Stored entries

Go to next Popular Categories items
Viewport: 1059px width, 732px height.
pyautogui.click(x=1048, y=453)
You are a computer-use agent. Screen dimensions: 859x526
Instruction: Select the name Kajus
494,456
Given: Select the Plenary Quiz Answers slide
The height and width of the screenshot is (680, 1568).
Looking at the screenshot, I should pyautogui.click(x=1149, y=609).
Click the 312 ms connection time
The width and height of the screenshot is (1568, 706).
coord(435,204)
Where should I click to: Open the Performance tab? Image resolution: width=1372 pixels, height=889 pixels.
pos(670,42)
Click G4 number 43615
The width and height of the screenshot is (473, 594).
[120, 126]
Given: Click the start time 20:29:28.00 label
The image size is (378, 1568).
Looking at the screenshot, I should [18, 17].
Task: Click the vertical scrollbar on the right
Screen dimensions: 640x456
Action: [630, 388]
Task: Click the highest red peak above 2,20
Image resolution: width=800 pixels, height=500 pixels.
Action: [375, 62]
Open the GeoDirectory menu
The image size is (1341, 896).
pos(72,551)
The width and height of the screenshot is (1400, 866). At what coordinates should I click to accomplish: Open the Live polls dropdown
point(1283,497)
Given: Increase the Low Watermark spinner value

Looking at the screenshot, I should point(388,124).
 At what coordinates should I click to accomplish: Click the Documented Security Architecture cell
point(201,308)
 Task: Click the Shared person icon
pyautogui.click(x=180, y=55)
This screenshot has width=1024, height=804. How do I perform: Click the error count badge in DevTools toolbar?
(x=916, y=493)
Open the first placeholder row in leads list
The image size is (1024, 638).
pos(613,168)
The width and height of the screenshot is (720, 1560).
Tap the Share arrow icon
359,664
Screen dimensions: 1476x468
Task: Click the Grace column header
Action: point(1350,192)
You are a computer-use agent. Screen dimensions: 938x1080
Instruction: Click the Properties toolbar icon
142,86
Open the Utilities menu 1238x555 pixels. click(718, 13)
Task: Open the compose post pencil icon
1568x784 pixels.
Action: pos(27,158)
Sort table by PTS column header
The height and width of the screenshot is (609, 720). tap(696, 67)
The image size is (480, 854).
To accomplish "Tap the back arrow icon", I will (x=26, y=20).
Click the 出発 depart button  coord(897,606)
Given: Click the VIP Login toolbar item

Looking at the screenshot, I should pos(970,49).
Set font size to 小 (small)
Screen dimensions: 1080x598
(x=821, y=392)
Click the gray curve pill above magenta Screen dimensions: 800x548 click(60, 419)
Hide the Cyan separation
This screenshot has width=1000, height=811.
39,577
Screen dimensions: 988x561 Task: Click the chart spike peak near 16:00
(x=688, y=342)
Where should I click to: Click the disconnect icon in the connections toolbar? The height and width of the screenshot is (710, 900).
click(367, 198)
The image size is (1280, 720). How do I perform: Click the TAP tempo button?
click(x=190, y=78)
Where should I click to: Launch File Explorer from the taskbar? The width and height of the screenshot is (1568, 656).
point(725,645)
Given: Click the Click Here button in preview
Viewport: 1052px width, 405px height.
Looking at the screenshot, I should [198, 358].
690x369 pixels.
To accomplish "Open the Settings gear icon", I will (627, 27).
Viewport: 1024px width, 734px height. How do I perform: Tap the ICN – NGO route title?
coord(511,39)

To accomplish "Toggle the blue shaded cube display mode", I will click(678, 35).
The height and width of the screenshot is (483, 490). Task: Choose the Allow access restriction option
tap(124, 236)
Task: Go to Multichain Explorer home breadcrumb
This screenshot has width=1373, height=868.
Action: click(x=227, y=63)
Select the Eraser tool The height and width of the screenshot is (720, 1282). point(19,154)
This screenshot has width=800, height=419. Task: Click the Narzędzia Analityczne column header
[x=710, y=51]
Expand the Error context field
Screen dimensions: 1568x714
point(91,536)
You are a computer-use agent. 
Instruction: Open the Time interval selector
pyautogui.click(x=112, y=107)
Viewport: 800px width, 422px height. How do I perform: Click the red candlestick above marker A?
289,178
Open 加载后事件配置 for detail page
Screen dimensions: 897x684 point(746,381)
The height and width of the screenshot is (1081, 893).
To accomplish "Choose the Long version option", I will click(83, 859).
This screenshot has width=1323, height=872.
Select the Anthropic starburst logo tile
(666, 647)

▸ **What needs to be done**:
Each entry is to be given again, exactly as it stands.

▸ **Written solution**:
Go to next Popular Categories items
Viewport: 1059px width, 732px height.
pyautogui.click(x=1048, y=453)
You are a computer-use agent. Screen dimensions: 859x526
Instruction: Select the name Kajus
494,456
Given: Select the Plenary Quiz Answers slide
The height and width of the screenshot is (680, 1568).
Looking at the screenshot, I should pyautogui.click(x=1149, y=609).
Click the 312 ms connection time
The width and height of the screenshot is (1568, 706).
coord(435,204)
Where should I click to: Open the Performance tab? Image resolution: width=1372 pixels, height=889 pixels.
pos(670,42)
Click G4 number 43615
The width and height of the screenshot is (473, 594).
[120, 126]
Given: Click the start time 20:29:28.00 label
The image size is (378, 1568).
Looking at the screenshot, I should [18, 17].
Task: Click the vertical scrollbar on the right
Screen dimensions: 640x456
Action: [630, 388]
Task: Click the highest red peak above 2,20
Image resolution: width=800 pixels, height=500 pixels.
Action: [375, 62]
Open the GeoDirectory menu
The image size is (1341, 896).
pos(72,551)
The width and height of the screenshot is (1400, 866). At what coordinates should I click to accomplish: Open the Live polls dropdown
point(1283,497)
Given: Increase the Low Watermark spinner value

Looking at the screenshot, I should point(388,124).
 At what coordinates should I click to accomplish: Click the Documented Security Architecture cell
point(201,308)
 Task: Click the Shared person icon
pyautogui.click(x=180, y=55)
This screenshot has width=1024, height=804. How do I perform: Click the error count badge in DevTools toolbar?
(x=916, y=493)
Open the first placeholder row in leads list
The image size is (1024, 638).
pos(613,168)
The width and height of the screenshot is (720, 1560).
Tap the Share arrow icon
359,664
Screen dimensions: 1476x468
Task: Click the Grace column header
Action: point(1350,192)
You are a computer-use agent. Screen dimensions: 938x1080
Instruction: Click the Properties toolbar icon
142,86
Open the Utilities menu 1238x555 pixels. click(718, 13)
Task: Open the compose post pencil icon
1568x784 pixels.
Action: pos(27,158)
Sort table by PTS column header
The height and width of the screenshot is (609, 720). tap(696, 67)
The image size is (480, 854).
To accomplish "Tap the back arrow icon", I will (x=26, y=20).
Click the 出発 depart button  coord(897,606)
Given: Click the VIP Login toolbar item

Looking at the screenshot, I should pos(970,49).
Set font size to 小 (small)
Screen dimensions: 1080x598
(x=821, y=392)
Click the gray curve pill above magenta Screen dimensions: 800x548 click(60, 419)
Hide the Cyan separation
This screenshot has width=1000, height=811.
39,577
Screen dimensions: 988x561 Task: Click the chart spike peak near 16:00
(x=688, y=342)
Where should I click to: Click the disconnect icon in the connections toolbar? The height and width of the screenshot is (710, 900).
click(367, 198)
The image size is (1280, 720). How do I perform: Click the TAP tempo button?
click(x=190, y=78)
Where should I click to: Launch File Explorer from the taskbar? The width and height of the screenshot is (1568, 656).
point(725,645)
Given: Click the Click Here button in preview
Viewport: 1052px width, 405px height.
Looking at the screenshot, I should [198, 358].
690x369 pixels.
To accomplish "Open the Settings gear icon", I will (627, 27).
Viewport: 1024px width, 734px height. How do I perform: Tap the ICN – NGO route title?
coord(511,39)

To accomplish "Toggle the blue shaded cube display mode", I will click(678, 35).
The height and width of the screenshot is (483, 490). Task: Choose the Allow access restriction option
tap(124, 236)
Task: Go to Multichain Explorer home breadcrumb
This screenshot has width=1373, height=868.
Action: click(x=227, y=63)
Select the Eraser tool The height and width of the screenshot is (720, 1282). point(19,154)
This screenshot has width=800, height=419. Task: Click the Narzędzia Analityczne column header
[x=710, y=51]
Expand the Error context field
Screen dimensions: 1568x714
point(91,536)
You are a computer-use agent. 
Instruction: Open the Time interval selector
pyautogui.click(x=112, y=107)
Viewport: 800px width, 422px height. How do I perform: Click the red candlestick above marker A?
289,178
Open 加载后事件配置 for detail page
Screen dimensions: 897x684 point(746,381)
The height and width of the screenshot is (1081, 893).
To accomplish "Choose the Long version option", I will click(83, 859).
This screenshot has width=1323, height=872.
Select the Anthropic starburst logo tile
(666, 647)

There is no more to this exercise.